Reklama

Siły zbrojne

MSPO 2015: Odrzutowy cel latający Jet-2 od ITWL

  • Fot. Internet
  • Fot. whitehouse.gov

Podczas MSPO 2015 w Kielcach Instytut Techniczny Wojsk Lotniczych prezentuje oblatany w zeszłym roku szybki cel powietrzny Jet-2. Ta dwusilnikowa maszyna ma służyć jako imitator celów powietrznych dla wojsk obrony przeciwlotniczej, głównie dla zestawów Newa i Kub. 

Podczas MSPO 2015 w Kielcach Instytut Techniczny Wojsk Lotniczych (ITWL) prezentuje oblatany w zeszłym roku szybki cel powietrzny Jet-2. Ta dwusilnikowa maszyna odrzutowa ma być używana przede wszystkim jako imitator celów powietrznych dla wojsk obrony przeciwlotniczej.  Bezzałogowy cel powietrzny jest przeznaczony przede wszystkim do treningu operatorów zestawów Newa i Kub. Jak deklarują przedstawiciele producenta, w przyszłości mógłby także służyć w procesie szkoleniowym dla załóg systemów Wisła i Narew.

--- MATERIAŁ ŹRÓDŁOWY ---
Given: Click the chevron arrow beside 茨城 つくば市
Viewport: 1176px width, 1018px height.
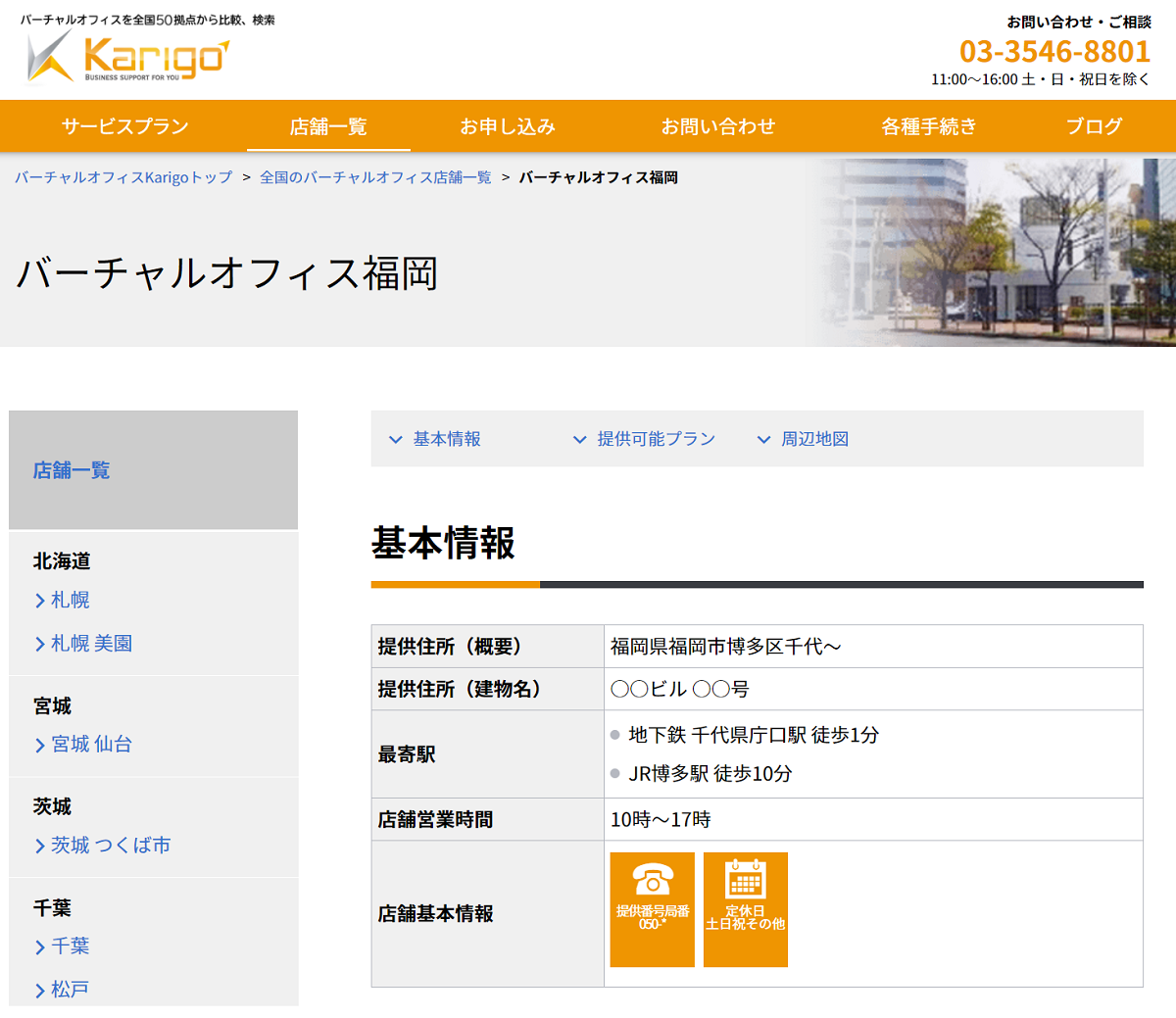Looking at the screenshot, I should pos(40,847).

--- POLECENIE ---
Przytocz ponownie fragment tekstu o celu latającym Jet-2, zaczynając od słów „Siły zbrojne” i kończąc na słowach „Wisła i Narew.”, a w nim zastąp „Kielcach” wyrażeniem „Poznaniu”.

--- WYNIK ---
Siły zbrojne

MSPO 2015: Odrzutowy cel latający Jet-2 od ITWL

  • Fot. Internet
  • Fot. whitehouse.gov

Podczas MSPO 2015 w Poznaniu Instytut Techniczny Wojsk Lotniczych prezentuje oblatany w zeszłym roku szybki cel powietrzny Jet-2. Ta dwusilnikowa maszyna ma służyć jako imitator celów powietrznych dla wojsk obrony przeciwlotniczej, głównie dla zestawów Newa i Kub. 

Podczas MSPO 2015 w Poznaniu Instytut Techniczny Wojsk Lotniczych (ITWL) prezentuje oblatany w zeszłym roku szybki cel powietrzny Jet-2. Ta dwusilnikowa maszyna odrzutowa ma być używana przede wszystkim jako imitator celów powietrznych dla wojsk obrony przeciwlotniczej.  Bezzałogowy cel powietrzny jest przeznaczony przede wszystkim do treningu operatorów zestawów Newa i Kub. Jak deklarują przedstawiciele producenta, w przyszłości mógłby także służyć w procesie szkoleniowym dla załóg systemów Wisła i Narew.